I haven’t tested this codebase, but would that RMSE of 0.836 (MSE of 0.7) be possible to get with fastai on the movielens 100K dataset?

paul · November 20, 2018, 3:58am

Or is that low RMSE in that repo simply a bug in the code? It seems that most papers list a floor for the movielens 100k that’s close to the 0.9 RMSE of librec.

I see a larger variation for published results of the movielens 1M and 10M datasets. One of the lowest RMSE for that dataset is here:

sequoia_kings · November 20, 2018, 4:13am

Are there times when we’d want to use PCA on the input dataset before training the model, assuming there’s sufficient memory and computational power available?

wdhorton · November 20, 2018, 4:27am

I don’t think you’d want to do that–PCA is used for dimensionality reduction, and the point of training the neural net is that it can learn a way to reduce the dimensions of your input dataset based on the data itself, rather than more general methods like PCA.

jcatanza · November 20, 2018, 4:36am

@sgugger, can you please explain this briefly, or point me to explanation? Thanks

sgugger · November 20, 2018, 4:38am

Referring to why Batchnom replaces bias after convolutions in resnet I guess.

Batchnorm is computing a running mean and a running std of the weights and normalize the activations with it. If you had some bias, it will get nullified in the running mean. BatchNorm basically does more than a bias (since it normalizes with the std on top of the mean thing).

jcatanza · November 20, 2018, 5:03am

By reducing dimensionality of the features, PCA could potentially reduce compute power required in the downstream phases of model development. The tradeoff is you lose some information that is in the full feature set.

paul · November 20, 2018, 5:49am

This paper also lists a believable 0.89 RMSE (MSE of 0.794) for the movielens 100k dataset.
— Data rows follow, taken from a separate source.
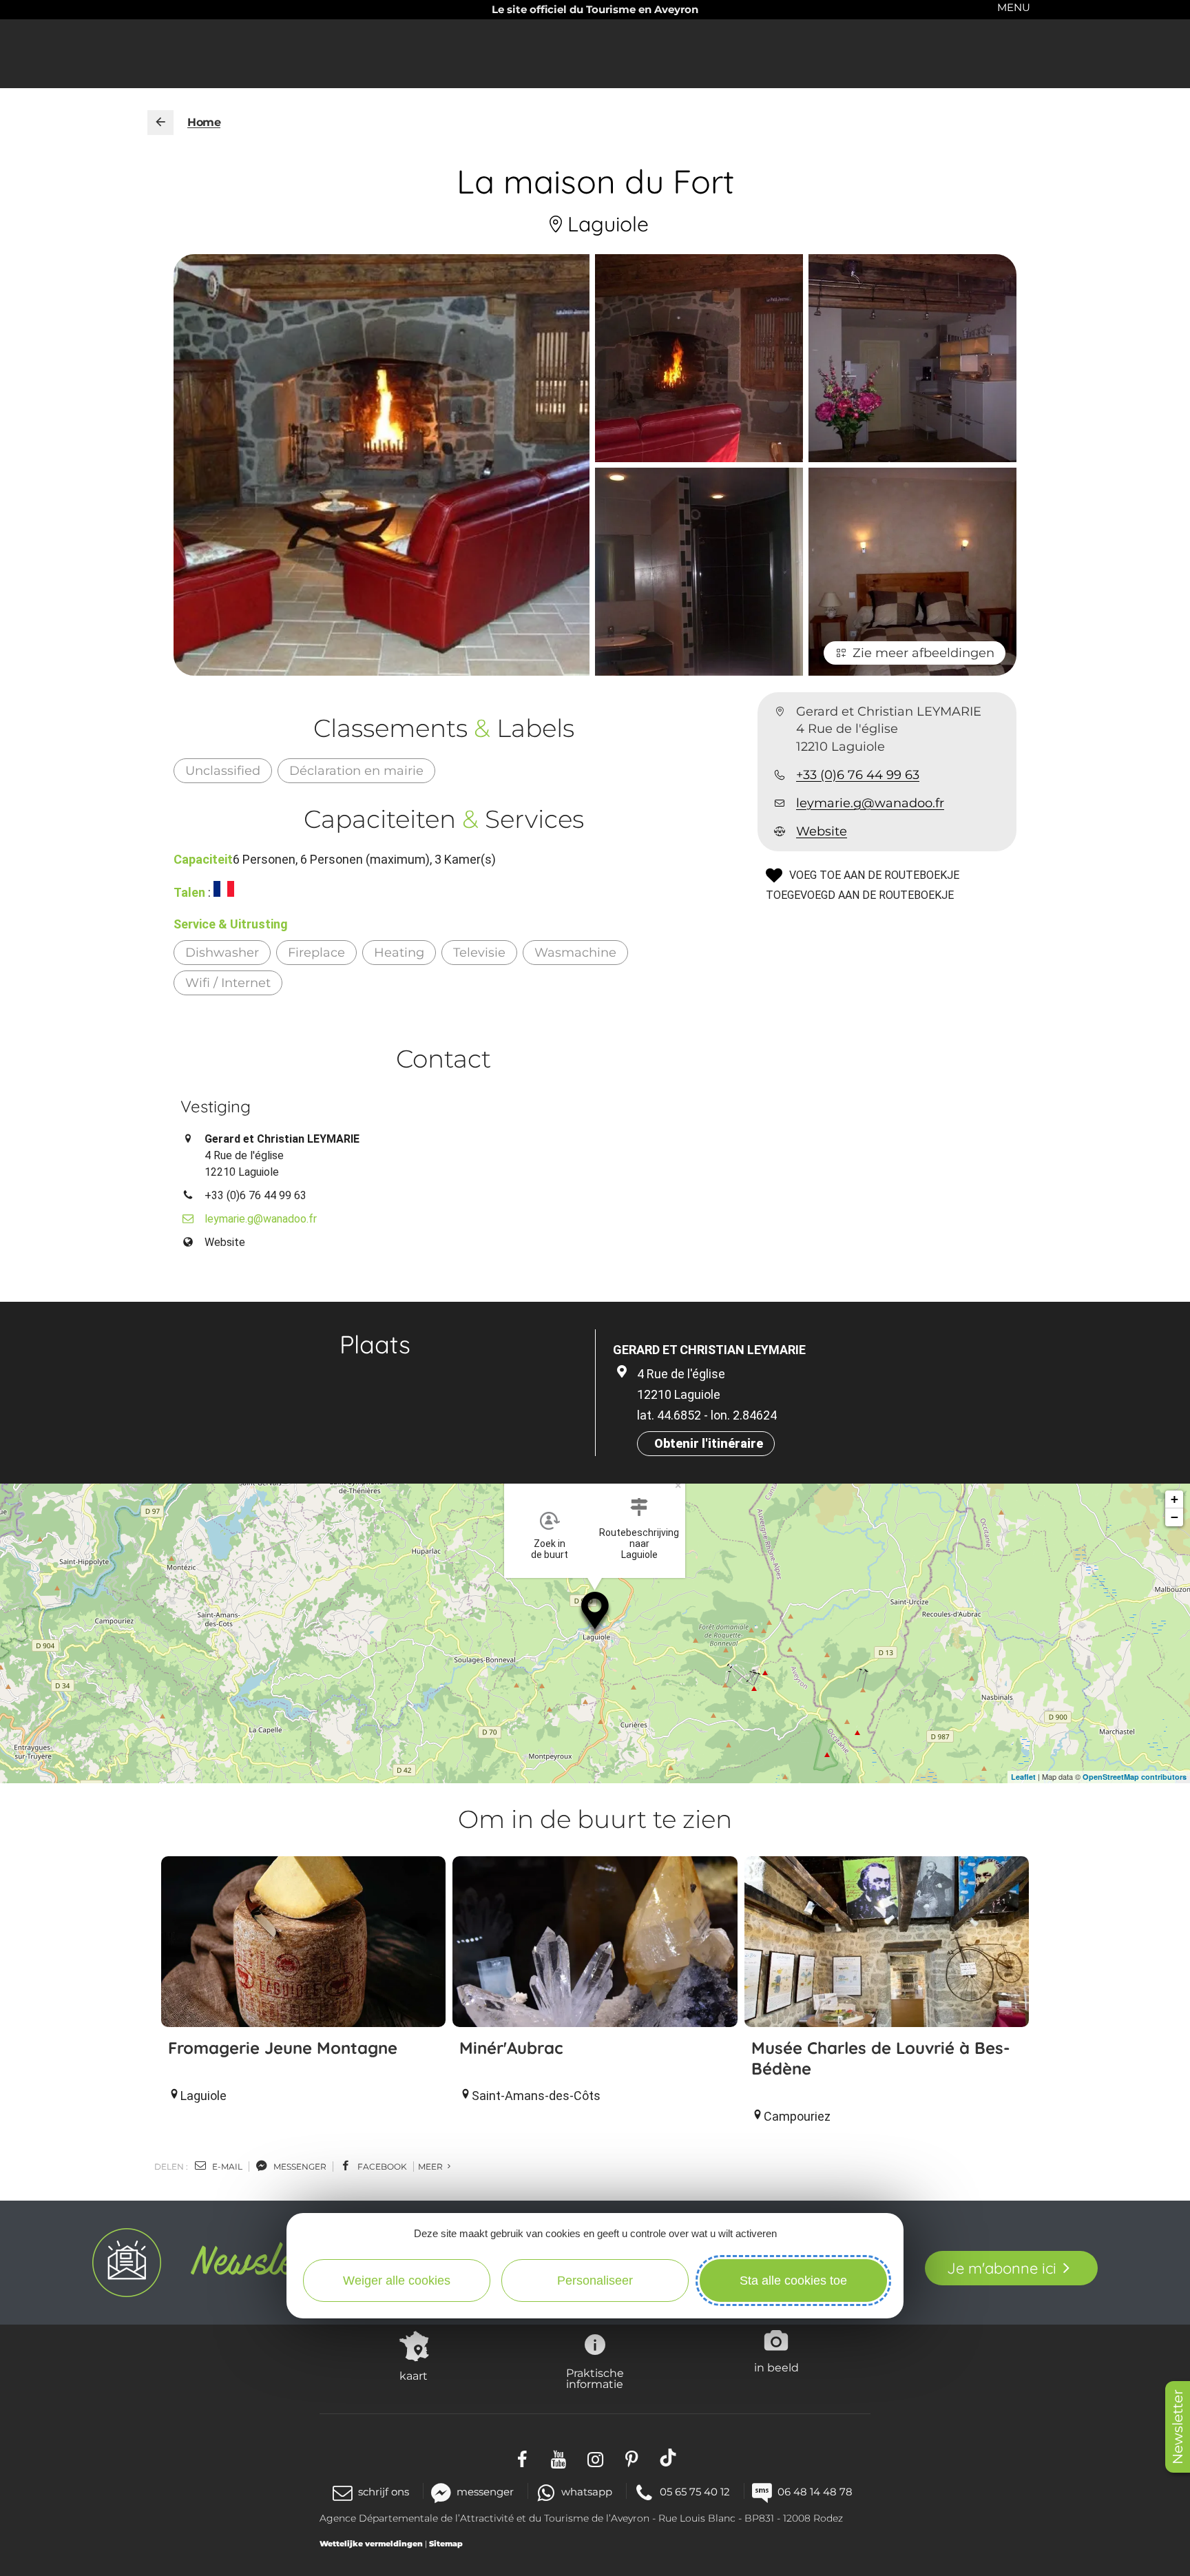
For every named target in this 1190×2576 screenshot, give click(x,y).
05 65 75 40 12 (695, 2491)
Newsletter (1177, 2426)
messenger (298, 2166)
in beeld (776, 2367)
https://arxiv.org/abs/1807.01798

Elfayoumi · November 20, 2018, 11:17am

Weight decay

Hello,
Andrew NG, in his course of Machine learning, mentioned that we do not do weight decay to biases, so loss function should only include weight matrices not the bias.
Is what model.parameters returns, does it return the bias as well, so we are doing weight decay with all parameters including bias?

Also, why we would need to decay the bias?

Regards
Ibrahim

renato · November 21, 2018, 2:34am

I will like to know more about the 1/3 multiplier by default on the differential learning rates please .
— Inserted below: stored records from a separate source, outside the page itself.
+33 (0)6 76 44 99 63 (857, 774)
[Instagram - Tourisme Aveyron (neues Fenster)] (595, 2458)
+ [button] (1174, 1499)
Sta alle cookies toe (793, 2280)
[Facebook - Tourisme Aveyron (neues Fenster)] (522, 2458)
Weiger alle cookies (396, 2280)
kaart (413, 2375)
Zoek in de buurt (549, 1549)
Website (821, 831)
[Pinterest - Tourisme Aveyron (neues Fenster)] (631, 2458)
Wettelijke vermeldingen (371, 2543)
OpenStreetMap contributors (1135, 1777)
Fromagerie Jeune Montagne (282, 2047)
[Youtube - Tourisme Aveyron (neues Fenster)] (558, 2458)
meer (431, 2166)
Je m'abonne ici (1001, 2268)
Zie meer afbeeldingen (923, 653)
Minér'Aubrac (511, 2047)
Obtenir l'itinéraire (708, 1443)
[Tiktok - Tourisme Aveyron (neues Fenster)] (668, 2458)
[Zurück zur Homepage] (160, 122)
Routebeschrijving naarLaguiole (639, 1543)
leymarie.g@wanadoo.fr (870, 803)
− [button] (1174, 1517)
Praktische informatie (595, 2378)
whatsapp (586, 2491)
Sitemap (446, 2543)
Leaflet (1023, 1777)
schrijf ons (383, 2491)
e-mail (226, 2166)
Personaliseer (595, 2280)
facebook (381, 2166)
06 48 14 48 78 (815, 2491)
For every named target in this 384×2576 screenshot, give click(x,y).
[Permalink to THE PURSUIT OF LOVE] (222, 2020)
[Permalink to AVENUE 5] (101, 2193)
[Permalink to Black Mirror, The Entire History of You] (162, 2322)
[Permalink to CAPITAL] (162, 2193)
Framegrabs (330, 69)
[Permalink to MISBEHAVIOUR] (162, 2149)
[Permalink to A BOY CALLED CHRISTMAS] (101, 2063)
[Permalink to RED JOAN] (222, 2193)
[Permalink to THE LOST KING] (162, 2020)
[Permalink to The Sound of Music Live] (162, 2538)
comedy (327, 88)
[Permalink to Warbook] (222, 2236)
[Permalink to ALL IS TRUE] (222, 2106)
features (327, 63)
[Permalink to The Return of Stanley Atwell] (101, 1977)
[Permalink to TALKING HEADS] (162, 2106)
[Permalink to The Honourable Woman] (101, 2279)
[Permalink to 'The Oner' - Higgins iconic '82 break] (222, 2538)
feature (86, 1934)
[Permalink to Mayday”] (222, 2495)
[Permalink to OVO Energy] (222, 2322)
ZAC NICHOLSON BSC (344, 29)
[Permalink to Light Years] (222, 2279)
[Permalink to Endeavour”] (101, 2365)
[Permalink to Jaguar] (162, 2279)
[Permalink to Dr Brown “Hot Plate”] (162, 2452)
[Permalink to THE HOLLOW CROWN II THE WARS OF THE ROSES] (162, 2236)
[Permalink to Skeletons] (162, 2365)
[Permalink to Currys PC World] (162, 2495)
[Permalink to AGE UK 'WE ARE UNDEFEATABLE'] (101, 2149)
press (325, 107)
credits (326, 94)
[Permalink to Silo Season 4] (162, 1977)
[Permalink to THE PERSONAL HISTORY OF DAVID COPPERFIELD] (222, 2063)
joshfp · November 21, 2018, 4:46pm

Wondering how embeddings for unseen data was computed, I dig into fastai library. For each column, fastai adds an extra category for unknown values, with its corresponding embedding vector. However, it is not clear to me how the weights of the embedding vector for the unknown category are computed. I would expect it to be the mean or the median of the others embeddings vectors, but it is not. Visualizing the weights of the embedding vector before and after training, weights slightly changes, but basically remain close to the random initialized weights.
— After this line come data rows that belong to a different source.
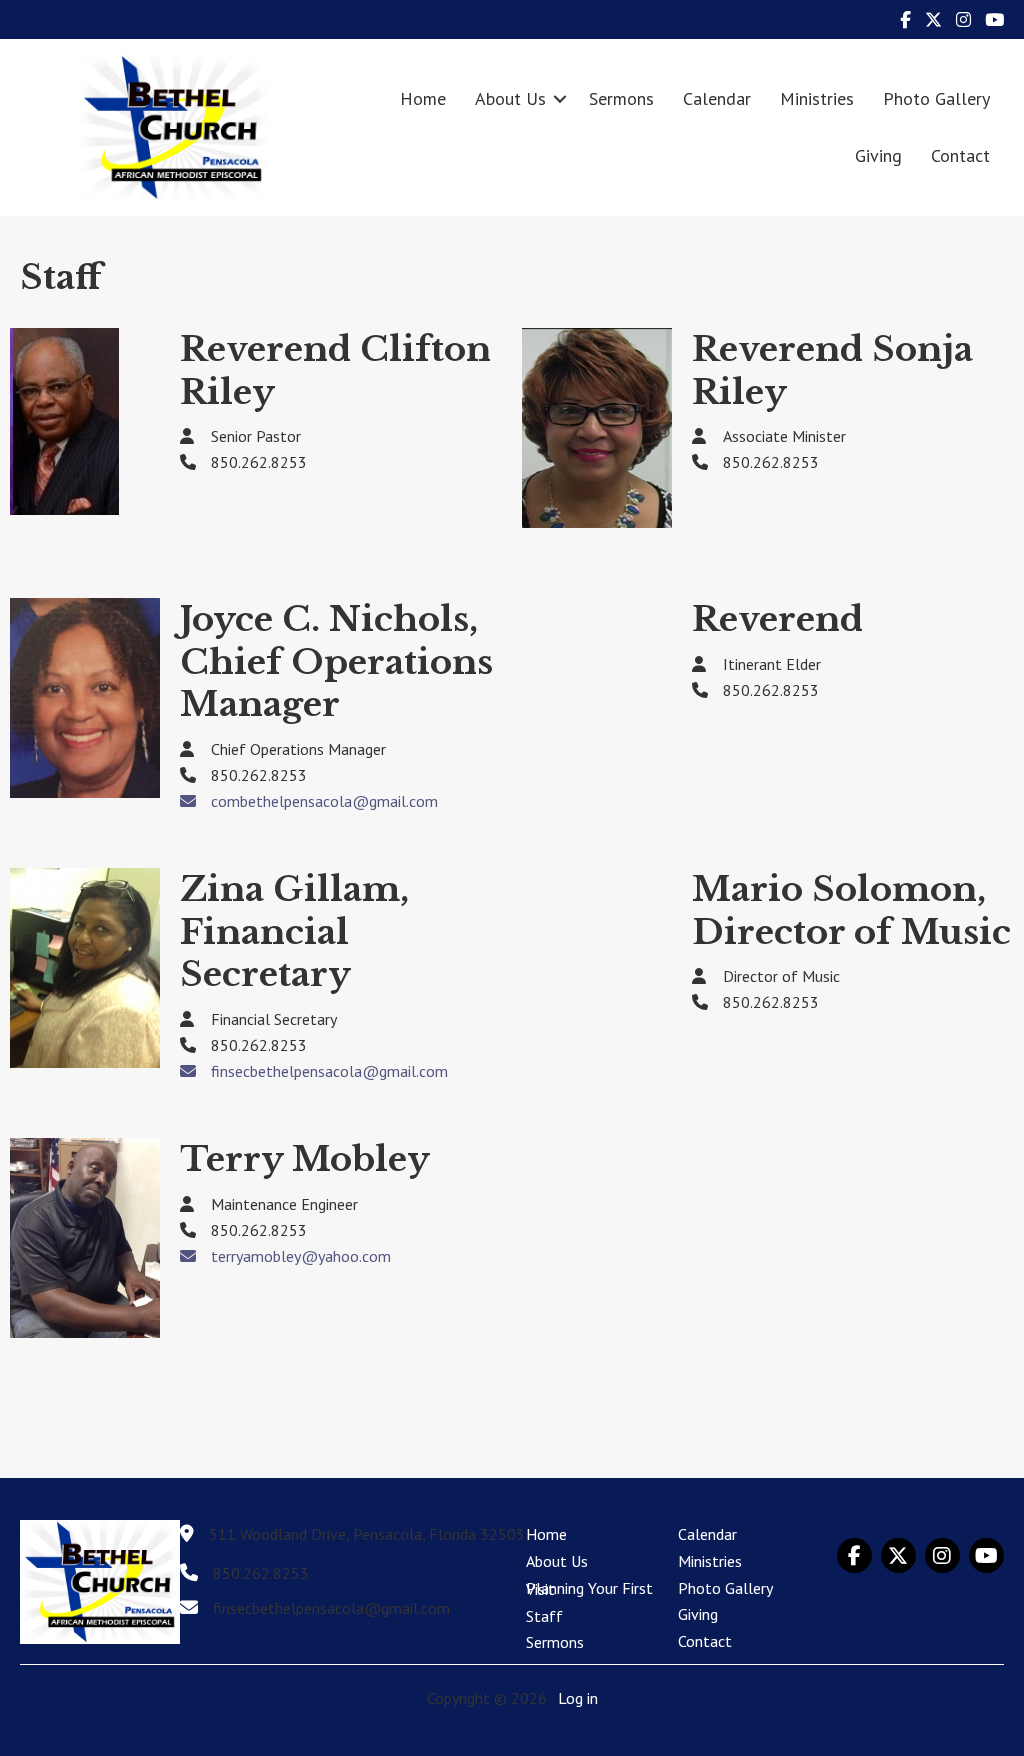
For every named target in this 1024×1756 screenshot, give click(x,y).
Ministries (817, 98)
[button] (560, 98)
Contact (960, 155)
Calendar (717, 98)
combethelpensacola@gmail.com (324, 801)
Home (423, 98)
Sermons (621, 98)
Since it doesn’t seem to be computed as the mean/median of the other vectors after the training, I wonder:

Does it make sense to leave it with the (close to) random initialized values?
Why the weights slightly changes if there is no unknown data in the training set? How can something backprop (and update) to an unseen category?

This is the code than I run based on lesson4-tabular:

I’ll appreciate some clarification to better understand it. Thanks!

jeremy · November 21, 2018, 6:18pm

I’m not really aware of anything much beyond fully connected nets. Let me know if anyone here has come across anything interesting!

jeremy · November 21, 2018, 6:20pm

It’s better to use create_cnn, so that fastai will create a version you can use for transfer learning for your problem.